Há muito tempo não ouvia a cantiga do nosso carro-de-boi.
Hoje eu a ouvi e com bastante nitidez; é que ele estava cantando mesmo.
Prestei bem atenção, e o som era nítido de carro engraxado no eixo certo, no chumaço da leiteira e tala apertada no cocão, feito por um perito, pois há muita arte no canto do carro de roda dura.
A máquina do tempo girou e vi o Zote; somente ele conseguiria uma cantiga tão bonita. Ao mesmo tempo, distingui sua voz de trovão cantando junto com o carro:
Eu sou bonito.
Eu sou bonzão.
Eu sou gostoso.
Sou todo dela.
Naquele ano, a safra do café prometia ser muito boa, mas o que foi bom mesmo foi a colheita do milho, porque uma geada de última hora tinha tirado o tapete dos pés de muito fazendeiro bom.
Dois carros-de-boi trabalhavam o dia todo, de fio a pavio e ainda não davam conta de puxar o milho para o paiol.
Com medo da chuva, pedimos outros carros emprestados aos nossos vizinhos, e assim o movimento não parava; e era um entra e sai de camaradas que dava gosto ver. Tínhamos um ano de celeiro cheio, sem compra de comida para os porcos e para o gado de leite.
Não sei como apareceu o carreiro. Simplesmente apareceu de pés descalços, de camisa vermelha, um chapéu respeitável, um facão e um bruto cigarrão. Diziam que era criminoso e muito perigoso, mas que carreiro…
Em pouco tempo, dominava os outros todos, sem falar nos seis bois que, de repente, reconheciam nele o maior dos amigos.
Não aceitava outros bois, não. O de guia tinha que ser o Retrato, com seus chifres meio volteados, de 80 centímetros, o qual ele tratava como se fosse uma criança mimada.
Mantinha com os companheiros de serviço, os bois, uma lengalenga que ninguém entendia, mas dominava-os de tal maneira que podia dar marcha a ré com o carro e colocá-lo na garagem sem encostar-se a nada, com poucos centímetros de margem.
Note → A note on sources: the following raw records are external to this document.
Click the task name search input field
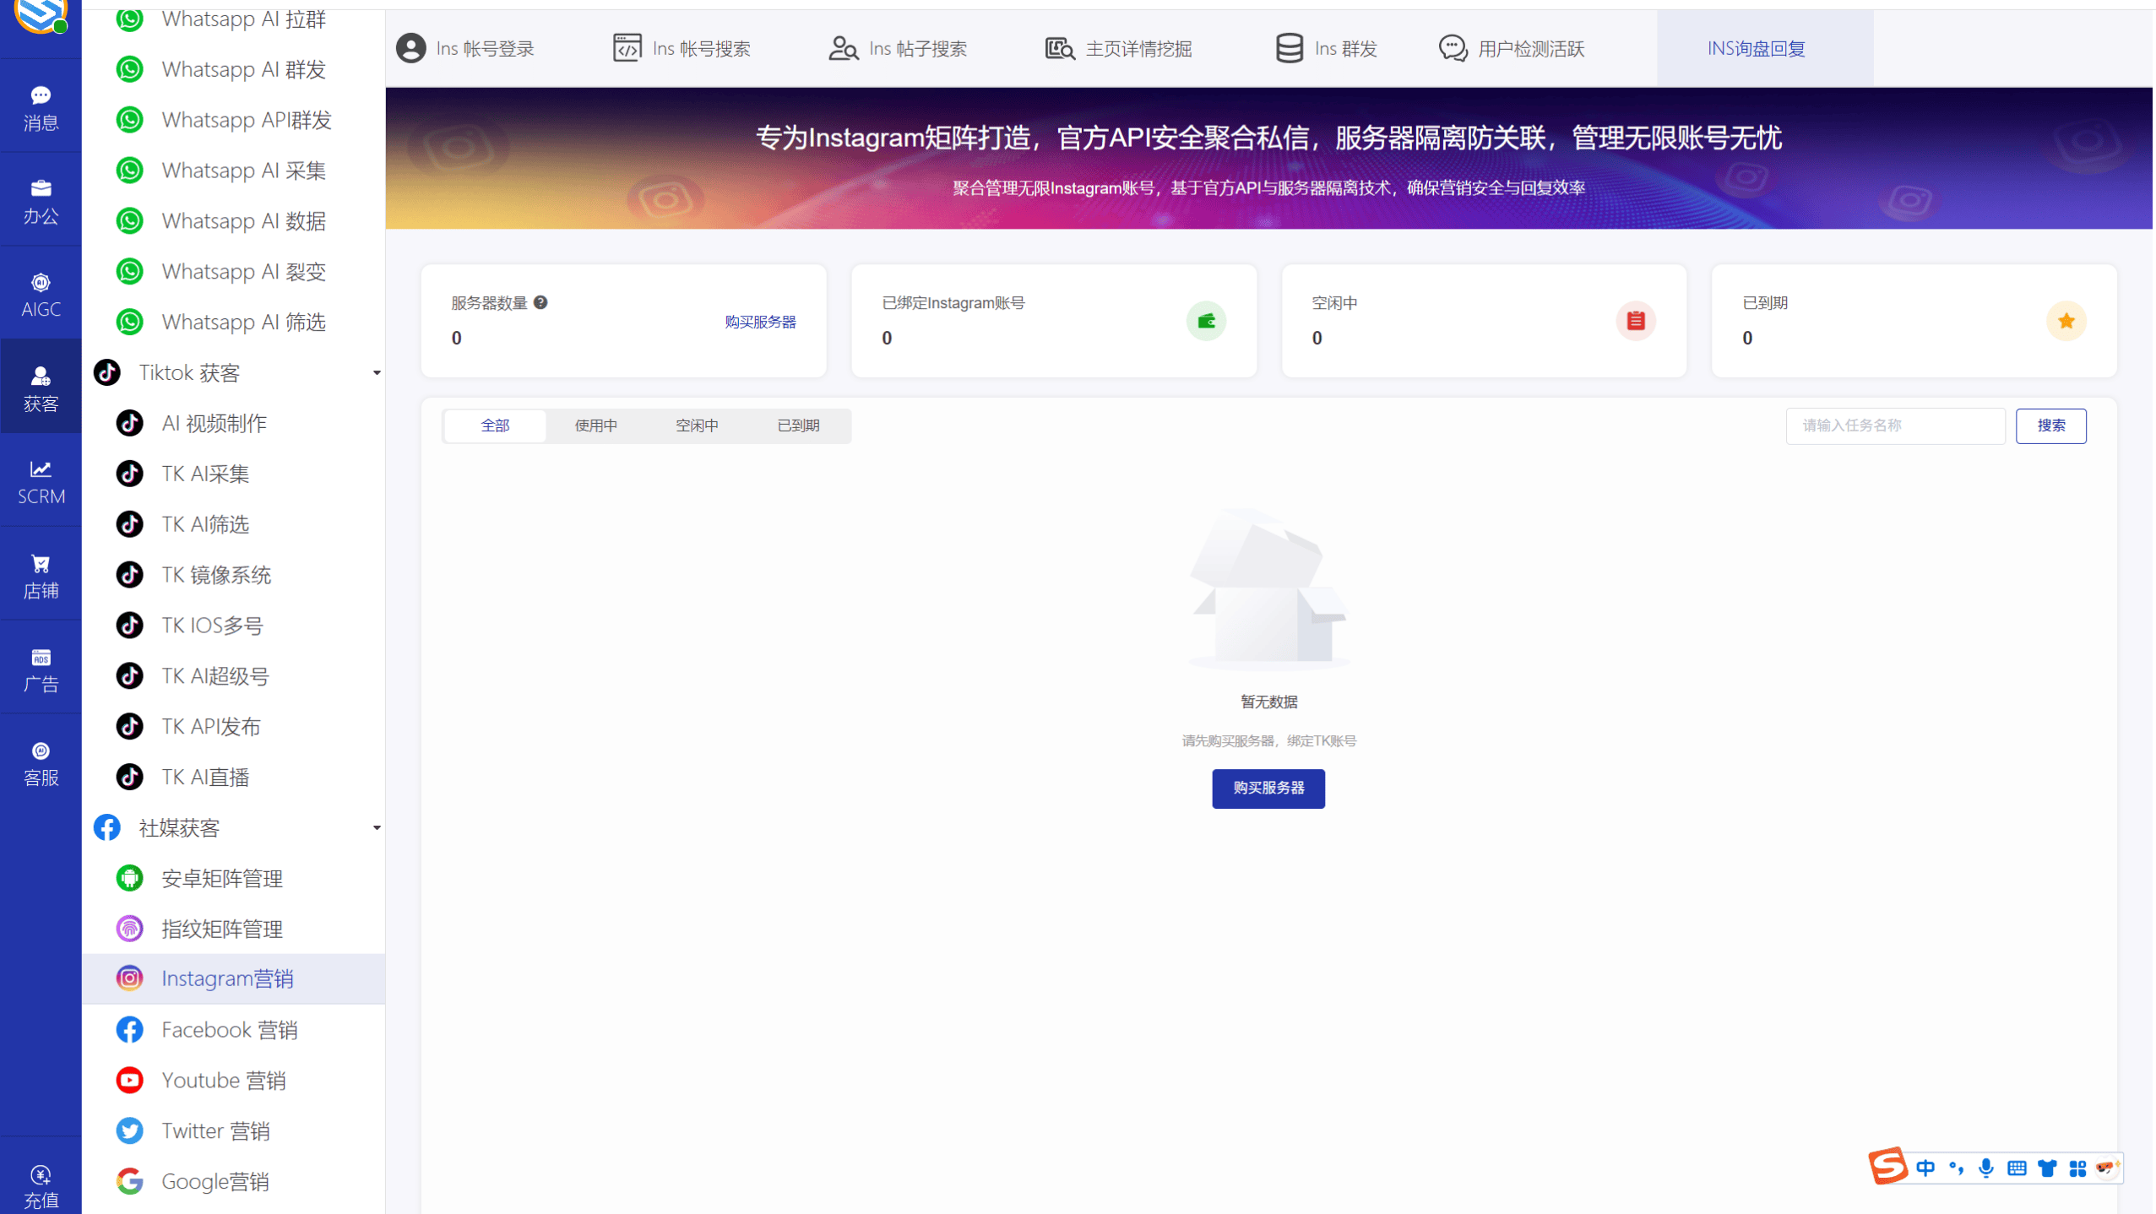2156x1214 pixels. pyautogui.click(x=1894, y=425)
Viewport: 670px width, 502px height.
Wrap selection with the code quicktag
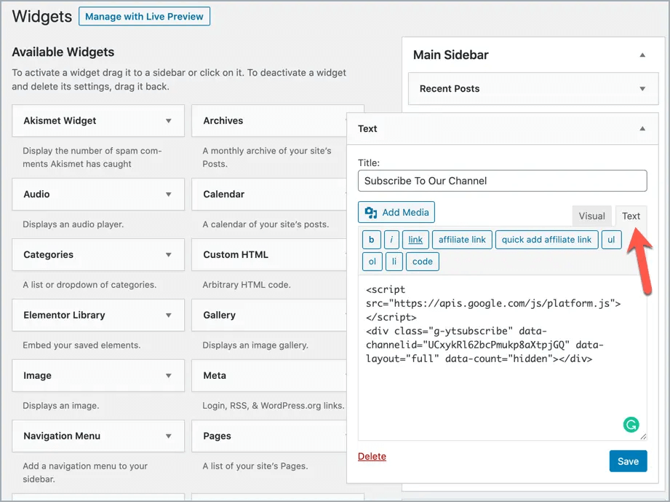[422, 262]
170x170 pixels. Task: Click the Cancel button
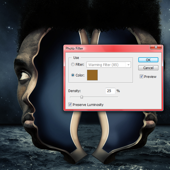148,68
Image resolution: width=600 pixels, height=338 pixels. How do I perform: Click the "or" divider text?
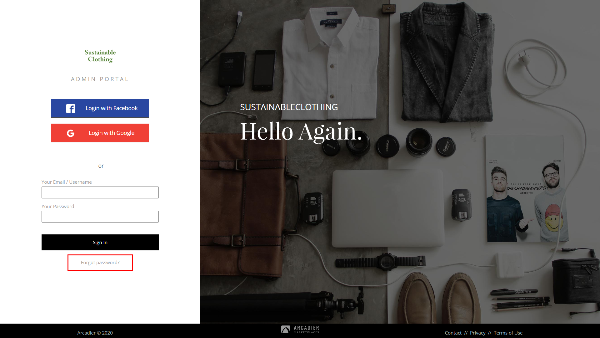tap(101, 166)
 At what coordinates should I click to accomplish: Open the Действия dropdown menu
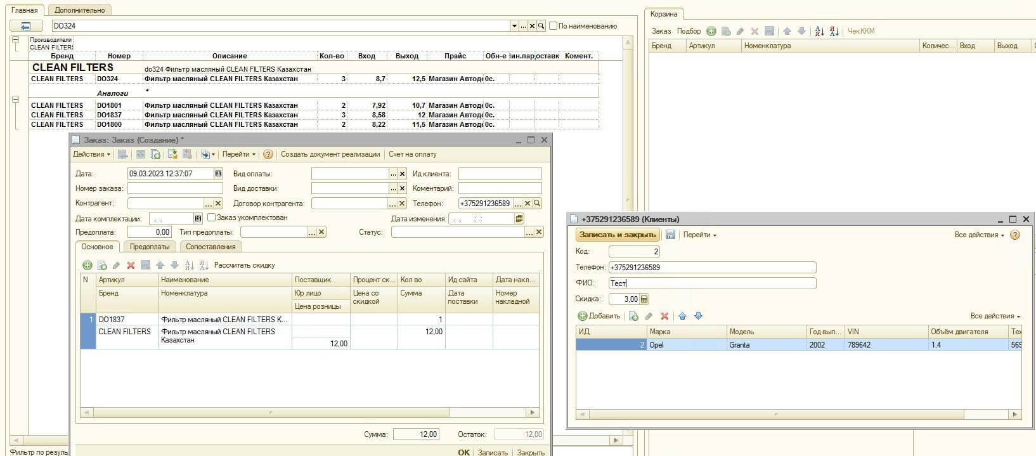click(x=91, y=154)
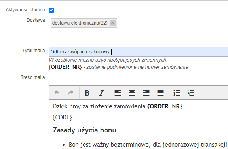Uncheck the Aktywność pluginu checkbox
Viewport: 228px width, 149px height.
coord(51,10)
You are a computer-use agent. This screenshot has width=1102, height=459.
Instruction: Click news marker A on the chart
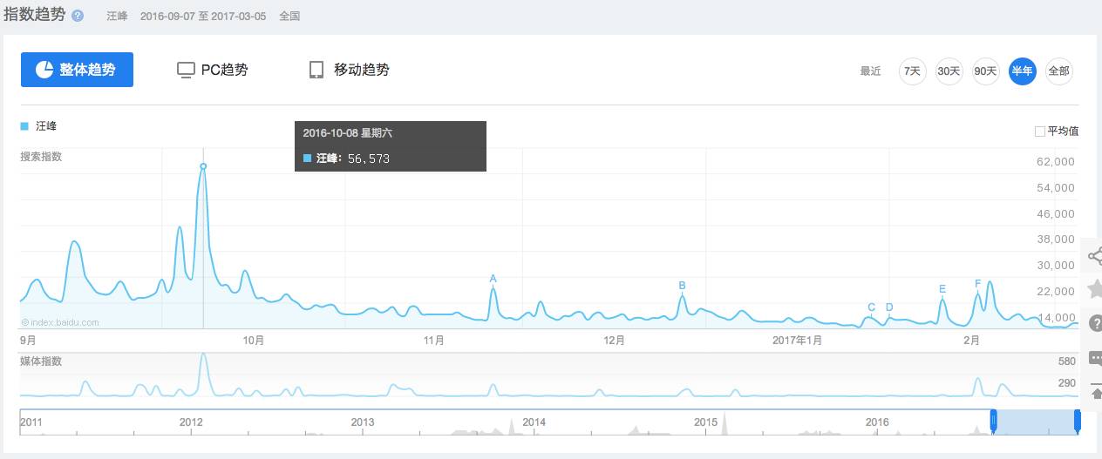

O carro vivia arrumado, com os fueiros todos do mesmo tamanho e com uma esteira bem urdida, como só ele mesmo sabia fazer. Com o cocão apertado cantavam os dois ao mesmo tempo, um fazendo coro para o outro.
Foi nessa tarefa que ele a conheceu.
Era mesmo uma “bodinha” ajeitada.
Um gingado de fazer inveja a qualquer Elba Ramalho.
Com a quebra do milho, a fazenda entrou em ritmo lento à espera da colheita do café; então devolvemos os carros emprestados e o serviço virou rotina.
Que diabo de coisa dera no Zote quando começou a querer serviço só para o lado do morro?
Propôs-nos puxar pedras para forrar o curral, um sonho que há muito alimentávamos, sem coragem de enfrentar para não judiar da boiada.
Mas ele fez tudo e não vi nenhum boi magro, nem mesmo os garrotes que estavam em aprendizagem com os bois mestres.
Todos os dias, já no final do trabalho, lá vinha o Zote cantando e fazendo o carro cantar:
Eu sou bonito.
Eu sou gostoso.
Sou todo dela.
Parecia que os animais sentiam o amor crescendo no peito do carreiro.
Do alto do morro, as pedras desciam para forrar todo o curral. Mas, infelizmente, o serviço chegou ao fim sem que o amor do caboclo fosse correspondido.
Acertamos as contas; lá ia o Zote para outras bandas. O carro ficou mudo sem que ninguém passasse sabão no eixo e os bois entristeceram.
Novas safras, novas boiadas e novos tempos. O vai-e-vem dos tratores dinamizando o serviço rural mudava completamente o aspecto da fazenda.
Entretanto, sempre que olhava as pedras do curral lembravame do Zote.
Onde estaria agora? Onde embalaria um carro-de-boi com sua voz de trovão?
Ninguém sabia…
Hoje eu ouvi de verdade, não havia dúvida.
A cantiga era a mesma e também o carro estava cantando macio acompanhando-o; eu tinha certeza.
Cheguei à janela e lá estava ele ainda organizando o arreamento dos bois.
Grisalho, mais magro, acompanhado de três bodinhos limpos e bonitos.
Um pouco encabulada, ali debaixo da árvore, a mesma cabocla que lhe enfeitiçara a alma de caboclo.
Eu sou bonito.
Eu sou gostoso.
E ela é toda minha…
Bem, agora eu tinha certeza de que o nosso carro não ficaria mais guardado e que, novamente, reinaria a alegria da cantiga do Carro de Boi.